According to the findings of the present study, increased levels of adiponectin and testosterone after resistance training in obese young men, is associated with lower body fat and fasting insulin. Study of Kim et al. (58) showed concurrent improvement in adiponectin and insulin resistance in obese adolescents. These researchers believe that exercise training that can reduce body fat levels may also lead to further changes in adipokine levels and thus cause to further improvement in insulin sensitivity (58). Blaslov et al. (59) also indicated insulin sensitivity improvements proportionally with the increases in plasma adiponectin levels. However, unlike the findings of the present study, Ahmadizad et al. (1) demonstrated no association between changes in adiponectin levels with percent body fat and insulin resistance variations following exercise training. Also, the inverse relationship between the measures of body fat and testosterone levels in different age groups is shown (60, 61). Furthermore, Tsai et al. (61) found that testosterone levels are inversely correlated with insulin resistance. It is believed that the inverse relationship between testosterone and insulin resistance is mediated by body fat.

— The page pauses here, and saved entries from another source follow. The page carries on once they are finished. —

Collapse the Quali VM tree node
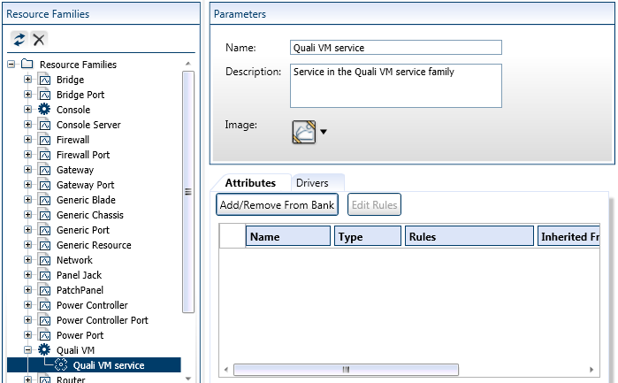The height and width of the screenshot is (383, 618). point(28,350)
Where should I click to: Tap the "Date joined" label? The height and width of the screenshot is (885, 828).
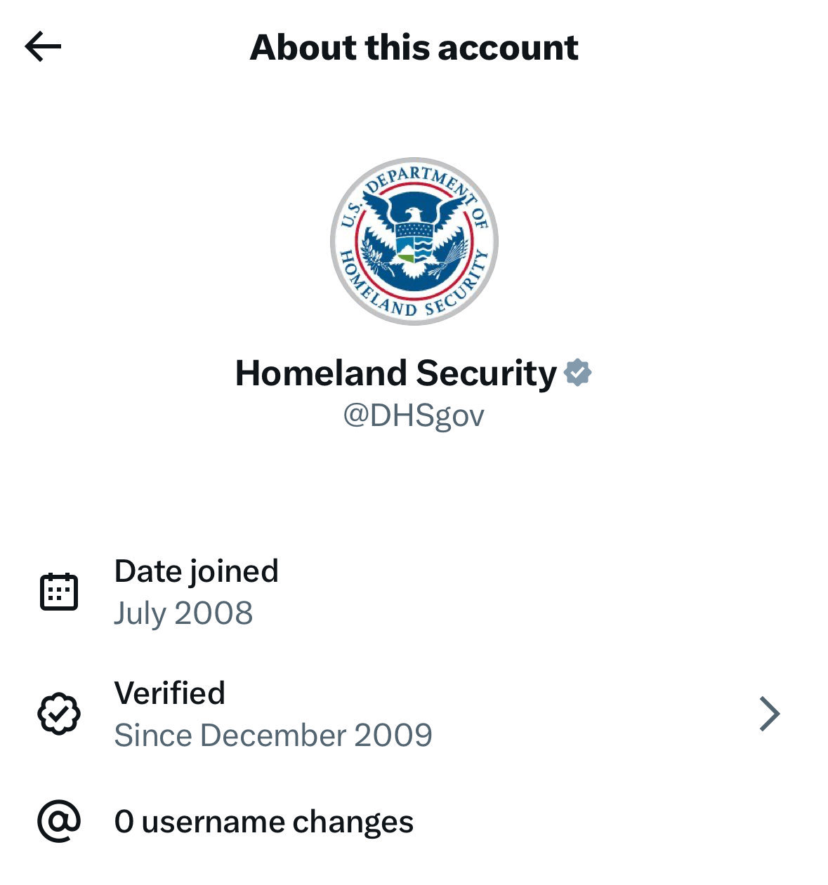[196, 571]
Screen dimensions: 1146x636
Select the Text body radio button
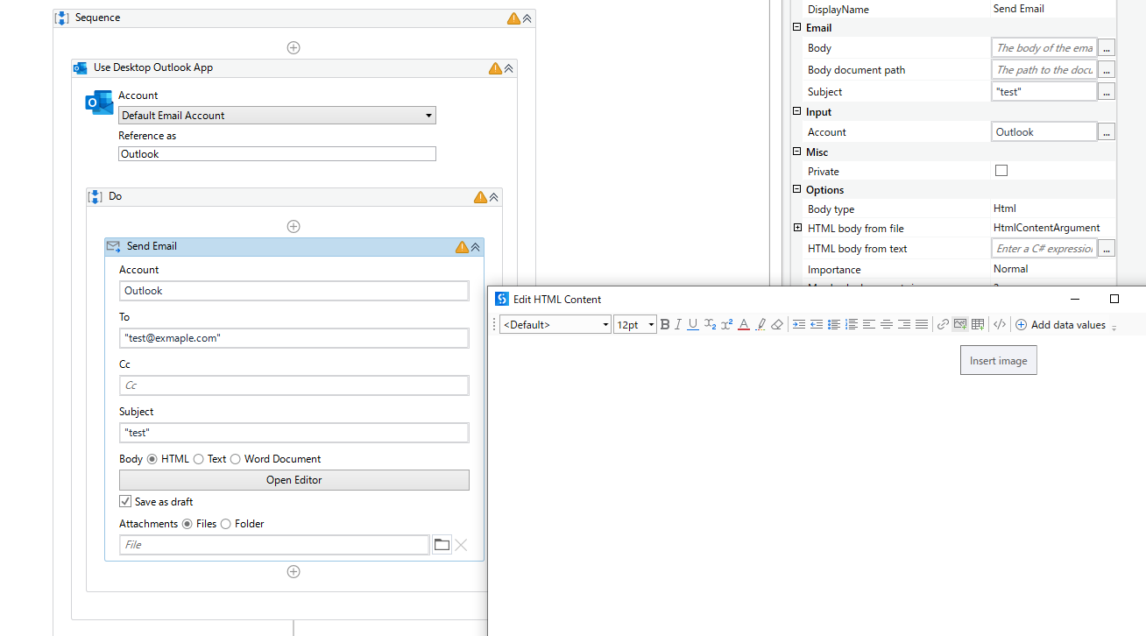point(199,458)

Low number of subjects under study, the short duration of exercise training, and lack of sufficient confidence of dietary control during training period are the most significant limitations of this study.
In conclusion, twelve weeks of resistance training increased circulating adiponectin and testosterone levels in obese young men. With regard to inverse relations between changes of adiponectin and testosterone with BFP and insulin level variations after resistance training, it is recommended that obese young men perform resistance training to benefit useful decreasing/preventive effects of this type of training against the risks of cardiovascular diseases and diabetes.